I created 20k users in CiviCRM, a test group and said mailing. To emulate a real sending, I used FakeSMTP.

The Results can be found here:

Clearly the Memory Consumption is better with the use of the SimpleFilter::byValue function, though it seems to fluctuate a bit, and there still seems to be some memory accumulating, but not as much. The bottom of the saw line is increasing.

php_memory_limit was 512MB, Mosaico 2.0.4beta and FlexMailer 0.2-alpha5. CiviCRM Config was all default: No batch limit, single threat. If needed I can provide the detailled results with you as well, but I'm not sure if this threat is the right platform for that.
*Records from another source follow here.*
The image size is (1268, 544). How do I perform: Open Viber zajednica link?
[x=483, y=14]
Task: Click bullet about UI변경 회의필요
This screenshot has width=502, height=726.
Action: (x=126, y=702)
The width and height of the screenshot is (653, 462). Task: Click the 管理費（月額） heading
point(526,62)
Feel free to contact me.

Also the number of log files (#logs, x-axis) differs, because the new version has much more log file output, but the memory consumption is accurate I guess.
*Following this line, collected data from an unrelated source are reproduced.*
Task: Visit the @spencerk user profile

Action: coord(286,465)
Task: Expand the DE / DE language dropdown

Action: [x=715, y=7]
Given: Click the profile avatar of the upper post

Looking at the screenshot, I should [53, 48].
In my opinion this patch makes a lot of sense, since otherwise there is always a chance that the mailing wont be sent, and it depends on a lot of factors:

If it fails, it's quite hard to debug, and trying to figure out the optimal sending rate without breaking CiviCRM is really hard.

totten commented 6 years ago

Very nice analysis, @pbatroff! I agree with merging the patch.

So, overall, it looks like the patch reduces peak memory usage by ~30% and doesn't seem to cause any hard-breaks during execution. :) The overall saw-shape seems pretty plausible (in hand-waivy sense, you'd expect garbage collectors to run periodically).

It is interesting how the bottom of the saw line increases slightly. FWIW, this could be because UrlFilter is actually making longer messages that need more RAM (i.e. absolute URLs are longer than relative URLs -- ballpark +10 to +50 chars per URL). At a volume of 20k messages with 1-2 URL conversions in each, one would get into the same ballpark displayed in the chart (baseline grows by ~1mb). That's just a theory, of course... but even if some other/reducable factor were at play, that 1mb doesn't feel too important.

In addition, I still think we should add sign-posts to FlexMailer (eg hook_civicrm_check) emphasizing that batch-limits and memory-limits have added significance. In the long-run, it's fairly easy for future patches/extensions/deployers to raise similar issues.

mattwire commented 6 years ago

@stoporko This has now been fixed by #248 Can you close this issue?